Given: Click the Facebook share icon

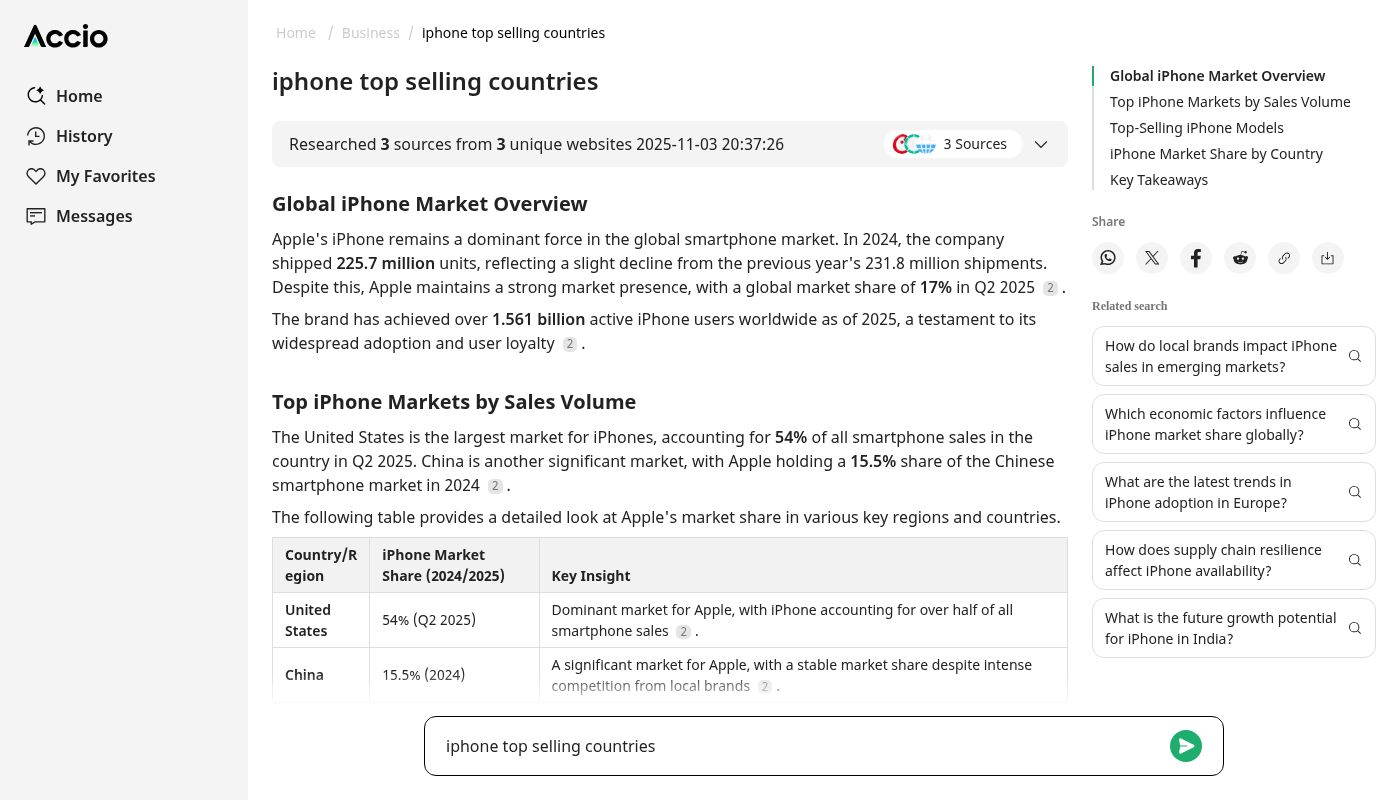Looking at the screenshot, I should coord(1196,258).
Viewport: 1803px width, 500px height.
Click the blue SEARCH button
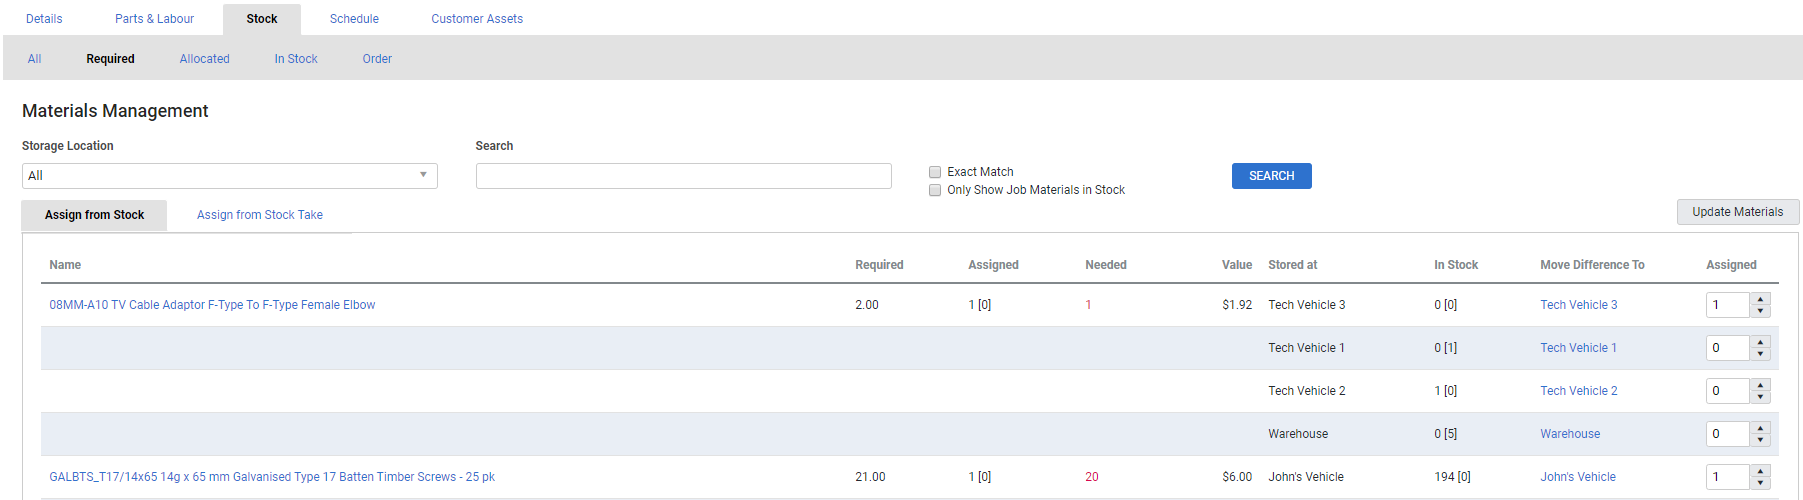[1271, 176]
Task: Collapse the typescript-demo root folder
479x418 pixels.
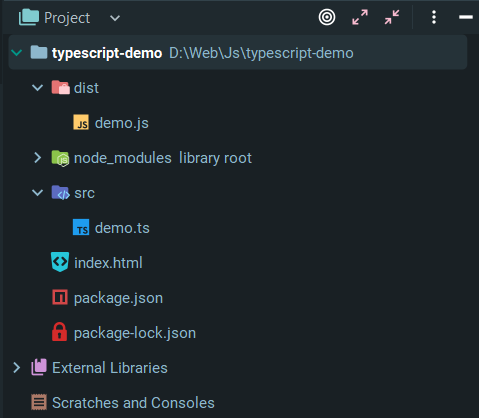Action: point(17,52)
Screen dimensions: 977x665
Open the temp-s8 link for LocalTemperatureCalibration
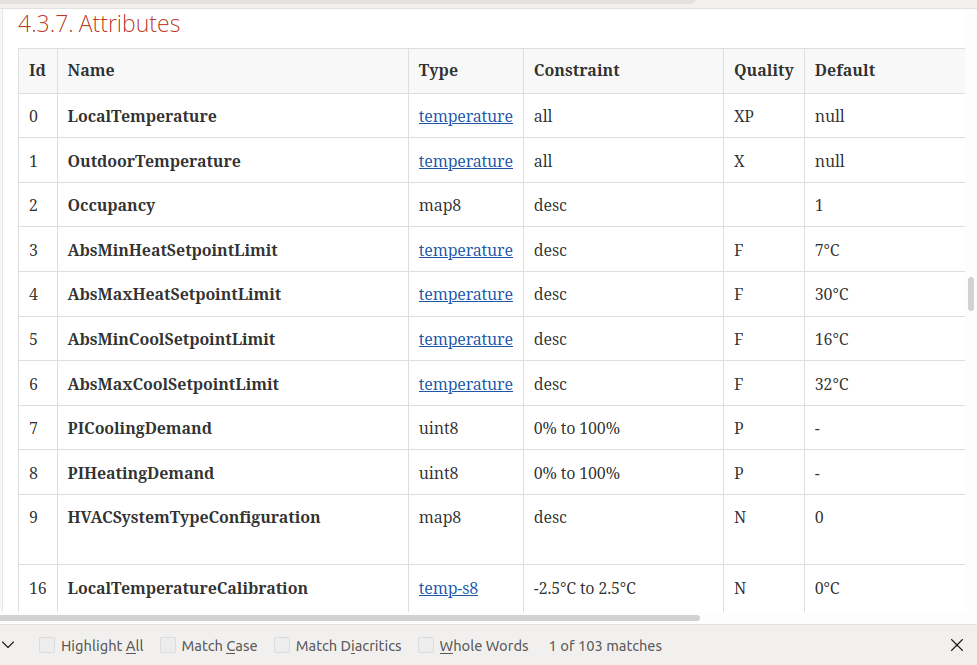tap(448, 588)
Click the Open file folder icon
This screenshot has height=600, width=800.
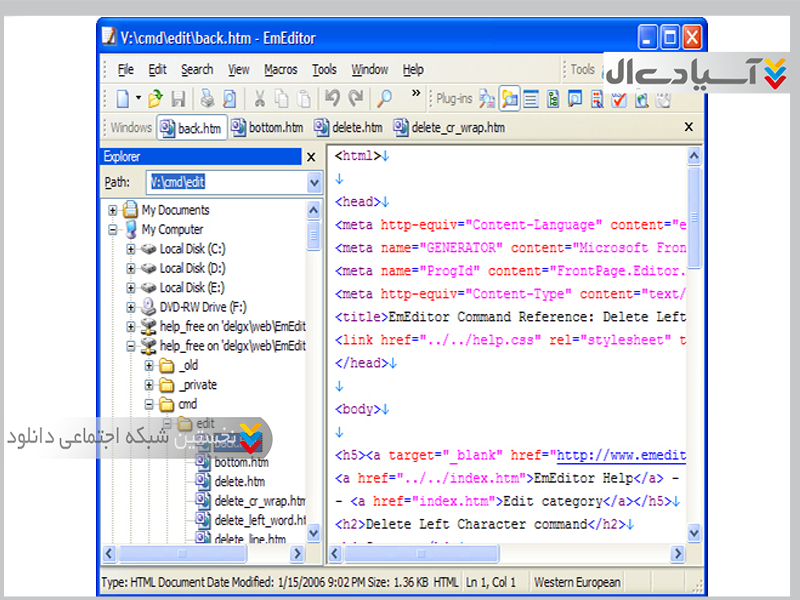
• • • •
Assignment
Your reply should give again exactly the lines from the one with "Click the Open file folder icon" through the last line of the data, with both ends included and pictures left out.

Answer box
Click the Open file folder icon
This screenshot has height=600, width=800.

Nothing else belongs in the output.